BRIEF 1: Reproduce verbatim everything in the respiration experiment text from "The number of oxygen" down to "to oxygen consumption.".
BRIEF 2: Translate the following sentence from the respiration experiment text into French: "Enzymes are biological catalysts, which lower the activation energy of a chemical reaction."
DOCUMENT SEGMENT Block Start
Experiment to investigate the affect of temp on the respiration rate of small invertebrate.

Experiment to investigate the affect of temp on the respiration rate of small invertebrate

Task

I will measure the oxygen consumption during respiration as the change in gas volume in respirometer containing the invertebrate. In addition I will measure the respiration of these invertebrate at two different temperatures.

Background Information and Knowledge

Cellular respiration is the release of energy from organic compounds by metabolic chemical oxidation in the mitochondria within a cell. There are a number of physical laws that relate to gases and are important in the understanding of how the equipment in this lab works. These are summarized as general gas laws that state: PV=nRT where: P stands for pressure of the gas, V stands for the volume of the gas, n stands for the number of molecules of gas there are, R stands for the gas constant, and T stands for the temperature of the gas. A respirometer is the system used to measure cellular respiration. Pressure changes in the respirometer are directly relative to a change in the amount of gas there is in the respirometer as long as the volume and the temperature of the respirometer do not change.

C6H12O6 + 6O2 → 6CO2 + 6H2O + 686 kilocalories of energy/mole of glucose oxidised.

Carbon dioxide is formed as oxygen is used. The pressure due to CO2 might cancel out any changes due to the consumption of oxygen. To get rid of this problem, a chemical will be added that will selectively take out the carbon dioxide put off. Potassium hydroxide will chemically react with the carbon dioxide by this equation: CO2 + 2KOH → K2CO3 + H2O.

The number of oxygen molecules consumed during respiration by the invertebrate will be directly related to the decrease in the volume occupied by gas within the respirometer, The water in the pipette will move towards the region of lower pressure, which is created within the respirometer due to oxygen consumption.

Respiration involves a number of enzymes, which, work with a number of substances in order to make ATP.

Enzymes are biological catalysts, which lower the activation energy of a chemical reaction. Enzymes have a specific active site, which only fit a particular substrate. The shape of the active site allows the substrate to fit perfectly and to be held by temporary bonds. A combined structure is called the enzyme substrate complex.
DOCUMENT SEGMENT Block End
PROVIDED MATERIAL Block Start
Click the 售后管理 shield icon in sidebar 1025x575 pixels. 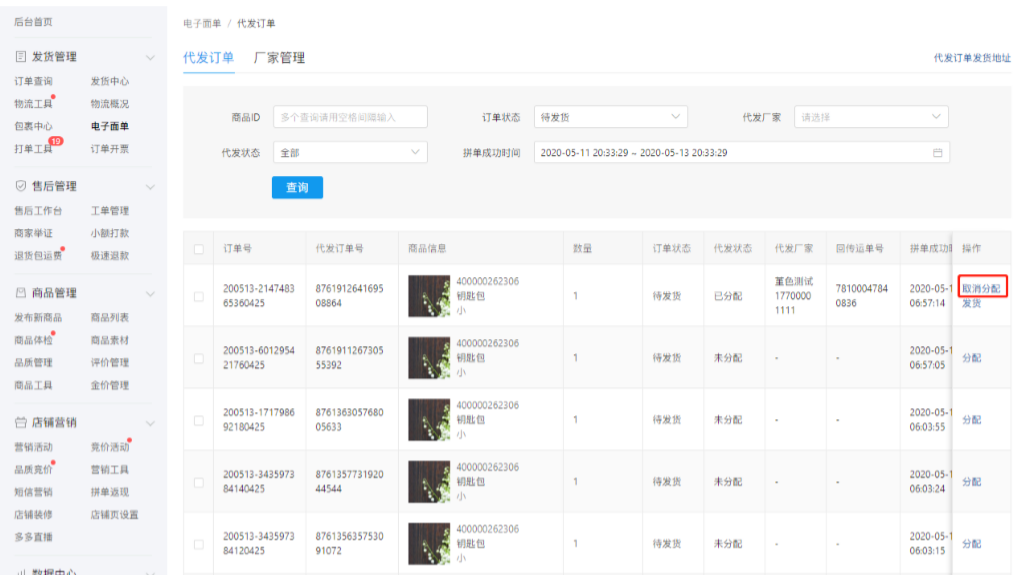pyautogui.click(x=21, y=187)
PROVIDED MATERIAL Block End
PROVIDED MATERIAL Block Start
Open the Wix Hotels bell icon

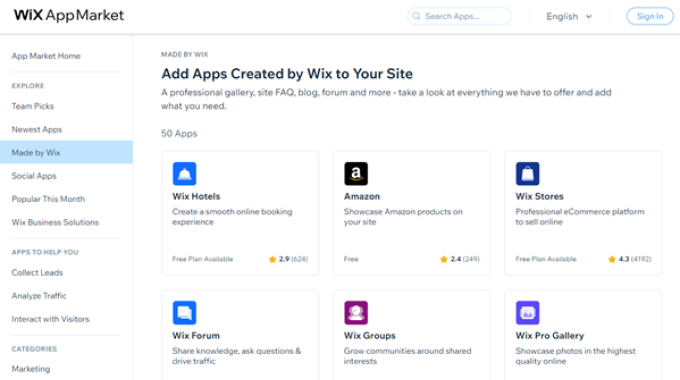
PROVIDED MATERIAL Block End
PROVIDED MATERIAL Block Start
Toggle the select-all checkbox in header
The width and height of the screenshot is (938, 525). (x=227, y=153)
PROVIDED MATERIAL Block End
EXERCISE SOLUTION 1:
The number of oxygen molecules consumed during respiration by the invertebrate will be directly related to the decrease in the volume occupied by gas within the respirometer, The water in the pipette will move towards the region of lower pressure, which is created within the respirometer due to oxygen consumption.

EXERCISE SOLUTION 2: Les enzymes sont des catalyseurs biologiques, qui abaissent l'énergie d'activation d'une réaction chimique.